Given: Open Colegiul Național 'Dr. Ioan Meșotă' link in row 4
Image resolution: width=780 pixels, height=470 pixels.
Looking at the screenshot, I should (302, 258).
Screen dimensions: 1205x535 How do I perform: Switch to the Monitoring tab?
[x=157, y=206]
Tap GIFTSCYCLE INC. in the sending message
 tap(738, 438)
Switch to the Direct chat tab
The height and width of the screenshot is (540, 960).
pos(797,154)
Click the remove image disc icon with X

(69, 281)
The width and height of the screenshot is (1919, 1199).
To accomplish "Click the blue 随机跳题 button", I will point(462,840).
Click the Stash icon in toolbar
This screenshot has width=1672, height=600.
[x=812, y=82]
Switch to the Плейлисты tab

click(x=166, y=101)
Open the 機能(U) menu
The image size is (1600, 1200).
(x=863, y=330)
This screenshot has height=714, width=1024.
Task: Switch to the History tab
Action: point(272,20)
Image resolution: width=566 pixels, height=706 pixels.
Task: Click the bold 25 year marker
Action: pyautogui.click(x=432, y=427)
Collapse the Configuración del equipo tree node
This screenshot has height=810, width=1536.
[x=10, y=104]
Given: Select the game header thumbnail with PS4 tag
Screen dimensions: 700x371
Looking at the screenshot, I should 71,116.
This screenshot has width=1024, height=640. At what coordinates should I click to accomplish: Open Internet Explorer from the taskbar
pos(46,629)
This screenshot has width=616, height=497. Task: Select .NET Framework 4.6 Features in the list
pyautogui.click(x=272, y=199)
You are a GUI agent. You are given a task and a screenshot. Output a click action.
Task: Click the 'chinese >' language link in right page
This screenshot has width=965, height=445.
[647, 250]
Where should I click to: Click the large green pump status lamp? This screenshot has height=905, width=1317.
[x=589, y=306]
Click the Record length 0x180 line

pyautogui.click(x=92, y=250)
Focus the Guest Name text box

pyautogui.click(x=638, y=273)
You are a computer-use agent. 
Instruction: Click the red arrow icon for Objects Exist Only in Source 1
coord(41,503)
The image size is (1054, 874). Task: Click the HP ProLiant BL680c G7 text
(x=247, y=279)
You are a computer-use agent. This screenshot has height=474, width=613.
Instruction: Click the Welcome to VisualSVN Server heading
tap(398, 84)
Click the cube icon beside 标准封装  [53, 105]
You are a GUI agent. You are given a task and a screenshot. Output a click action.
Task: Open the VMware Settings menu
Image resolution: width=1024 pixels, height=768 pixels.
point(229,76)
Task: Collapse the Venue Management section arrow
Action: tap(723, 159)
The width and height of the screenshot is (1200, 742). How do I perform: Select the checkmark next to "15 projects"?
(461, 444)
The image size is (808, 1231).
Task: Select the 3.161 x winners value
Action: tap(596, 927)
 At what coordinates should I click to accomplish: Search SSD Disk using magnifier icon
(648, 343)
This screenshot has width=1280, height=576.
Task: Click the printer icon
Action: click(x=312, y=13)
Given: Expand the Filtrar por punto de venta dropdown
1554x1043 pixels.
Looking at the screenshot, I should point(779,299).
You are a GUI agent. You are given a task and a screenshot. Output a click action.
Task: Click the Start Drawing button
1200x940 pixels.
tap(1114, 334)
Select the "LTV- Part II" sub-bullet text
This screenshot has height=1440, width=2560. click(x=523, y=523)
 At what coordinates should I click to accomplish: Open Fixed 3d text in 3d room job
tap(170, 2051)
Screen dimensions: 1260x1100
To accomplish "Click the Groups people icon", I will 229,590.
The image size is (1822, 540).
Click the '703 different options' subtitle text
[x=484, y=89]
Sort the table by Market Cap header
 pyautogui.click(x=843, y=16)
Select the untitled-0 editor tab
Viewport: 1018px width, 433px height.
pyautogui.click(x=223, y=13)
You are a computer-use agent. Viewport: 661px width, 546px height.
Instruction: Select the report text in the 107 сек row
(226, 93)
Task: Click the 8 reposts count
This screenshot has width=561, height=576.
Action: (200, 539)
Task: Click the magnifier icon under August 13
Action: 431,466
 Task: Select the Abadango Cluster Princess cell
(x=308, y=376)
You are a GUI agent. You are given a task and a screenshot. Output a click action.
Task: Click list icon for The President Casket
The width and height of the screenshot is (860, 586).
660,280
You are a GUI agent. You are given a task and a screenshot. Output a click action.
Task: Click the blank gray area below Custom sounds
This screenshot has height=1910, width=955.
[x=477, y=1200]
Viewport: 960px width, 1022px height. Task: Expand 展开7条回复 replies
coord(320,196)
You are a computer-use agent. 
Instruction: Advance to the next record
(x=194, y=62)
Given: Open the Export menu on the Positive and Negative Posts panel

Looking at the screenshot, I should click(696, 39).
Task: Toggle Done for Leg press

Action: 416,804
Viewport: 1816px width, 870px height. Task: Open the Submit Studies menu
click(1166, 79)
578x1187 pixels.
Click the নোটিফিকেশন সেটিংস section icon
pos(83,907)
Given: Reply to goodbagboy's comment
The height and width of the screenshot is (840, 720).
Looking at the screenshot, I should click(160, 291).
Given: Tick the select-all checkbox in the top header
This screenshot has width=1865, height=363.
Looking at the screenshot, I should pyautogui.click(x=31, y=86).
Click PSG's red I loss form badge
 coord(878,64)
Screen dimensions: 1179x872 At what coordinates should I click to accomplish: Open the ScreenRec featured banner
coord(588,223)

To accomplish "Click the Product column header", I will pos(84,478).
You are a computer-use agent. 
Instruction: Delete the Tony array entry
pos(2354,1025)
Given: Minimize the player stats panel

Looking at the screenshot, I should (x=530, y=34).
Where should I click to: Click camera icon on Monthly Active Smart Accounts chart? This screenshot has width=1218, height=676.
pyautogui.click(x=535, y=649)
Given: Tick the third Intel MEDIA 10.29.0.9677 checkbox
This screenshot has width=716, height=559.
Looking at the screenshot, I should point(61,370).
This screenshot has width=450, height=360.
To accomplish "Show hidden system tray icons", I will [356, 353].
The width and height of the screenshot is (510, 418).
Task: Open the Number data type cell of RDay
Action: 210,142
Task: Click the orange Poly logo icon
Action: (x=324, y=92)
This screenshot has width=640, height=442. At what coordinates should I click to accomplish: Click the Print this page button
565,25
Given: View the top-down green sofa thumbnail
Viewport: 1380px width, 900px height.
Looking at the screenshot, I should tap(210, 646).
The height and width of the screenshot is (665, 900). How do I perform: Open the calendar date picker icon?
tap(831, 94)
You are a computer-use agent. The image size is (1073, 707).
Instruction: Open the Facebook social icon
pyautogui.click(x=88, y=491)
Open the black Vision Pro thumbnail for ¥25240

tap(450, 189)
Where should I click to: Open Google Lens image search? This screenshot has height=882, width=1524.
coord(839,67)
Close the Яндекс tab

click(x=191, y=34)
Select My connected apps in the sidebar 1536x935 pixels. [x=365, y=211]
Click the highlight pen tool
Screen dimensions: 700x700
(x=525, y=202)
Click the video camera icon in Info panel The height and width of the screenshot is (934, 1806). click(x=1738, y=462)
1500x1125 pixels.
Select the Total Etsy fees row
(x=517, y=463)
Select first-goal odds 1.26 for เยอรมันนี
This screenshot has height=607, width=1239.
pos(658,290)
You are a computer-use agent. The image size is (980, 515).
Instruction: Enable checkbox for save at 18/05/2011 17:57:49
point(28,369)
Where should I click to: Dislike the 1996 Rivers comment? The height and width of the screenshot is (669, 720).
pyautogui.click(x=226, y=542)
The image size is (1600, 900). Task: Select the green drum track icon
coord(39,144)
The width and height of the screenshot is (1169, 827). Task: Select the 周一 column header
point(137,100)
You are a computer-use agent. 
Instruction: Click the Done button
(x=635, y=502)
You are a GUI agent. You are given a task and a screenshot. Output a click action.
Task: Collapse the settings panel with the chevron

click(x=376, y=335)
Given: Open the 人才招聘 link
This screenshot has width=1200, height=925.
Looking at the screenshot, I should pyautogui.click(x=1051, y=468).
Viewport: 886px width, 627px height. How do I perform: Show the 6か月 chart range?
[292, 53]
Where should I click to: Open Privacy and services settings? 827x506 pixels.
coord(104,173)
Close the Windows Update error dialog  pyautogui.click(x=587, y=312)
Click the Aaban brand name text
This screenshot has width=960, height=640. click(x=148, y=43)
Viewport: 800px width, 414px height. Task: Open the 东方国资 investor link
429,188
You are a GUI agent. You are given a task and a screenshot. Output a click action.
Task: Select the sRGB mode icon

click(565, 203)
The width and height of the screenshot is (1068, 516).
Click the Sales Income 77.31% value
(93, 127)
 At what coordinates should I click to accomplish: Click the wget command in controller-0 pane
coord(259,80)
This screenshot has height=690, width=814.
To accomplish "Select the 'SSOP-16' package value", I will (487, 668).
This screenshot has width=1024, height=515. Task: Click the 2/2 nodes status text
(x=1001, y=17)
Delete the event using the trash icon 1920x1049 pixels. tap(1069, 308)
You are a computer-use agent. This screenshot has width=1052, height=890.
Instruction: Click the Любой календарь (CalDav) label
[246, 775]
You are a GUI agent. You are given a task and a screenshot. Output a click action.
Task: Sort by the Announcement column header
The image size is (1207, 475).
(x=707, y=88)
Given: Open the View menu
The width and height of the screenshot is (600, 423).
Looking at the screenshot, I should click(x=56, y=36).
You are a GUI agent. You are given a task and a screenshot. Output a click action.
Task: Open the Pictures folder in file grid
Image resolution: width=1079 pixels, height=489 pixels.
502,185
-.-.-
-- PROBLEM DESCRIPTION --
Report only a number: how many lines in the material above contain the string "Tick".

-- ANSWER FOR THIS EXERCISE --
2